Thursday, 5 September 2013

U.S. Economic Indicators for today

Chain Store Sales

The handful of chain stores that continue to post monthly sales results hint at a bit of weakness for core August retail sales. A bit more chains report declining year-on-year sales rates in the month than in July, though again the sample is extremely small. Chains are holding to prior guidance with a couple describing August sales as consistent with trend. Core sales, that is ex-auto ex-gas, rose 0.4 percent in July after no change in June.
Challenger Job-Cut Report
Weakness in global mining demand tripped a surge of layoffs in the industrial goods sector and made for a 50,462 headline total for August layoff intentions. This is the highest total since February and compares with 37,701 in July and 32,239 in August last year. Layoffs in industrial goods came in at 22,162 for a 19,811 gain from July and the highest total since the heavy layoff days of January 2009. But outside of this one sector, layoffs were no heavier than prior months.
ADP Employment Report
ADP reports a slowing rise for private payroll growth, to 176,000 in August vs July's downwardly revised rise of 198,000. This is right on Econoday expectations for sizable slowing, to 177,000 vs ADP's initial July reading of 200,000.

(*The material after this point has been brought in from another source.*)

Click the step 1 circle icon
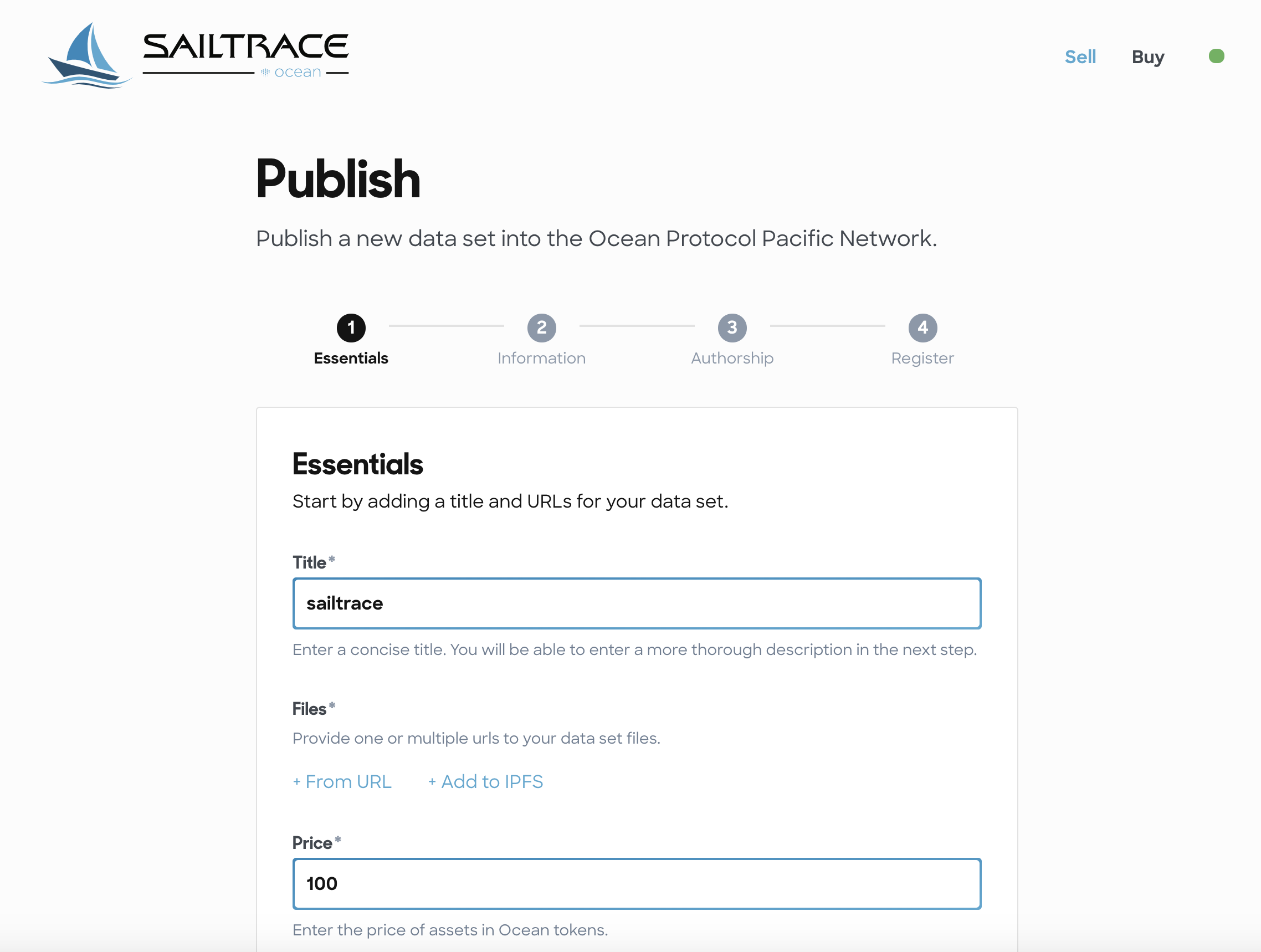Screen dimensions: 1261x952 (351, 328)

The slowing contrasts with Econoday expectations for Friday's nonfarm payroll headline which includes government workers. Non-farm payrolls are expected to show modest improvement, to 175,000 vs July's 162,000. 
Jobless Claims
Jobless claims are moving lower to indicate health in the employment sector. Initial claims fell 9,000 in the August 31 week to a 323,000 level that is 7,000 below the Econoday consensus and very near a recovery low. Initial claims in the prior week are revised slightly higher to 332,000. The 4-week average is at a recovery low, down 3,000 to 328,500 from a revised 331,500 in the prior week. The average has been trending about 10,000 lower from July levels which points to monthly improvement in the jobs market.

Continuing claims tell the same story. Continuing claims for the August 24 week, which are the latest available data, fell 43,000 to 2.951 million with the 4-week average down 18,000 to 2.980 million. Both of these levels are very near recovery lows while the unemployment for insured workers remains at a recovery low of 2.3 percent.

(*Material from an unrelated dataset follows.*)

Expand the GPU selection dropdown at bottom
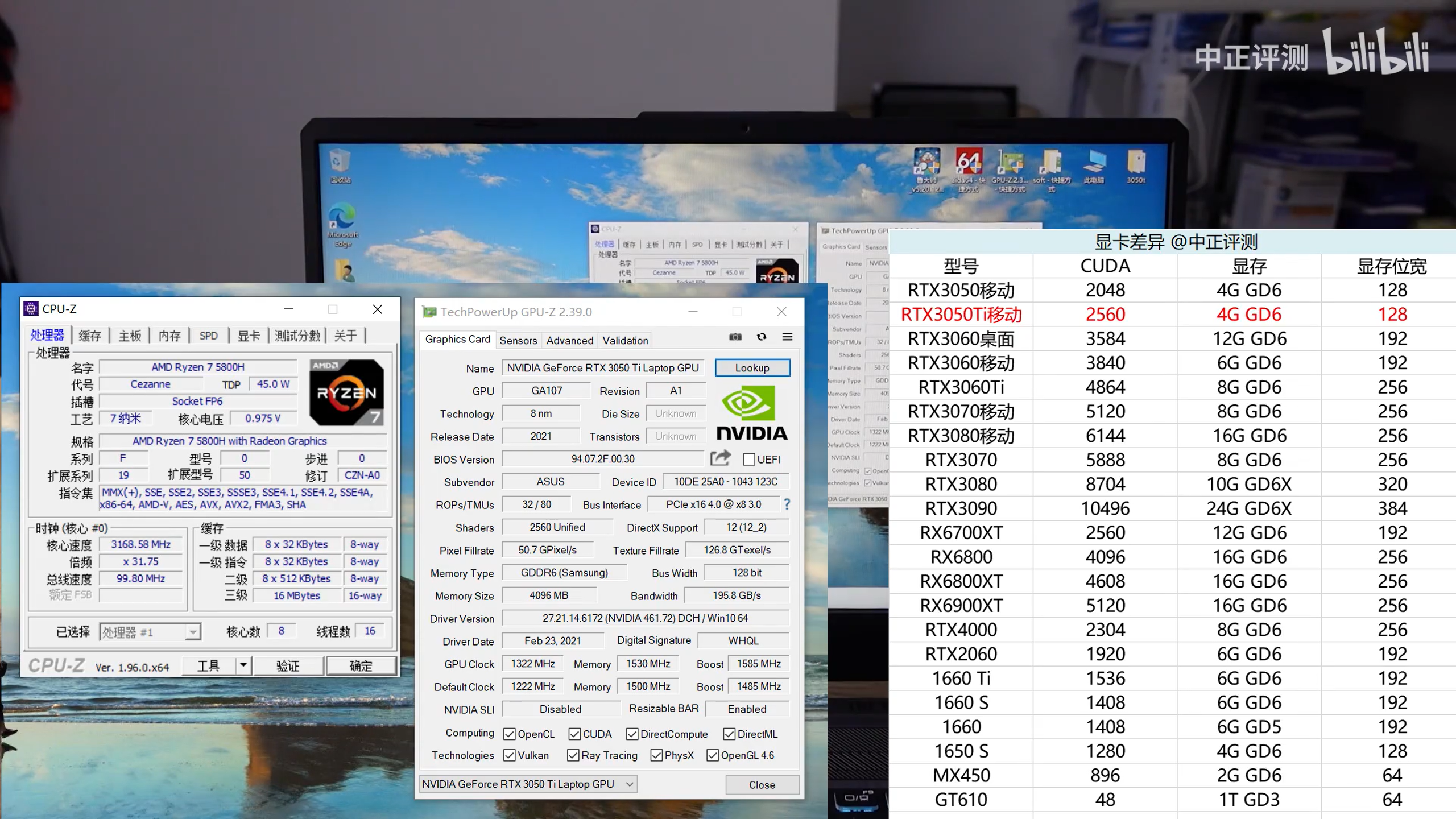Screen dimensions: 1456x819 coord(629,784)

Falling jobless claims do not necessarily point to new hiring but they do offer assurance that economic conditions are improving. There are no special factors at play in today's results.
Market Consensus before announcement
Initial jobless claims in the August 24 week fell 6,000 to 331,000 versus a revised 337,000 in the prior week. The 4-week average rose slightly to 331,250, after a revised 330,500 in the prior week. But a comparison with the month-ago trend shows a roughly 10,000 decline.